La chronique de la rédaction

Un commentaire de Dorian de Meeûs.


Jeune ado et déjà fasciné par la politique, Nicolas Dupont-Aignan s’engage dans l’arène dès l'âge de 13 ans. Colleur d’affiches pour le baron du gaullisme social Chaban-Delmas, avant d’adhérer au RPR, il devient – dans la bataille contre le Traité de Maastricht - un complice du souverainiste Philippe Seguin avant d’intégrer les cabinets ministériels du centriste François Bayrou et du très européen Michel Barnier. Retour à l’UMP en 2000 pour une durée de sept ans. L’homme, qui se présente sans cesse comme "gaulliste" - sans jamais l’avoir démontré - lance son propre mouvement. ‘Debout la France' sera surtout le parti d'un seul homme qui en a marre d'être sous-estimé, selon lui, à l'UMP.
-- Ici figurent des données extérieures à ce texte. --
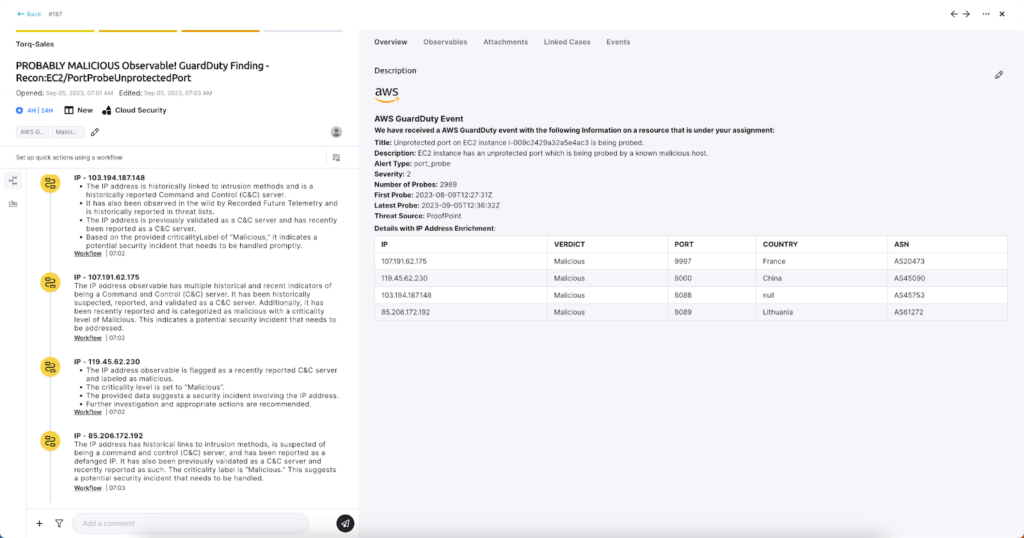Viewport: 1024px width, 538px height.
Task: Open Workflow link under IP 107.191.62.175
Action: (87, 337)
En tant qu’ancien chef de cabinet de François Bayrou, Dupont-Aignan a plutôt été à bonne école pour trahir son camp et le faire perdre. Depuis des mois, le candidat de 'Debout la France' critique de manière assassine son adversaire François Fillon, empêtré dans les affaires. Comment peut-on se présenter comme irréprochable et intègre si c’est pour ensuite adouber "en quelques minutes seulement, comme une évidence" le projet de Marine Le Pen et du Front national ? La première refuse de se rendre devant les juges en vue d’être mise en examen, l’autre cumule les affaires en tout genre. Bref, l’intégrité est devenue une notion particulièrement subjective dans cette campagne 2017…

Trahison au gaullisme

Pour les partisans de Nicolas Dupont-Aignan, ce mariage express avec le FN passe mal. Et pour cause, il n’y a pas que le Général qui doit se retourner dans sa tombe face à une telle tromperie. Si on ne peut condamner les hommes et les femmes qui croient sincèrement que Marine Le Pen est susceptible de changer le cours des choses face à leurs désespoirs ou craintes, il en est autrement pour les élites qui faussent leurs intentions pour doper l’extrême droite dans la dernière ligne droite. On assiste à un spectaculaire rebondissement idéologique, car Dupont-Aignan disait lui-même il y a quelques mois encore que "Le Front national n’apporterait pas les bonnes solutions qui permettraient de sauver la France. Son programme n’est pas sérieux et beaucoup trop démagogique". Mieux, en 2010, il affirmait que le FN était "une ligne jaune" qu’il n'accepterait "jamais de dépasser". On comprend dès lors l’étonnement, la honte et la colère de ses fidèles électeurs. Même ses maigres soutiens politiques quittent le navire.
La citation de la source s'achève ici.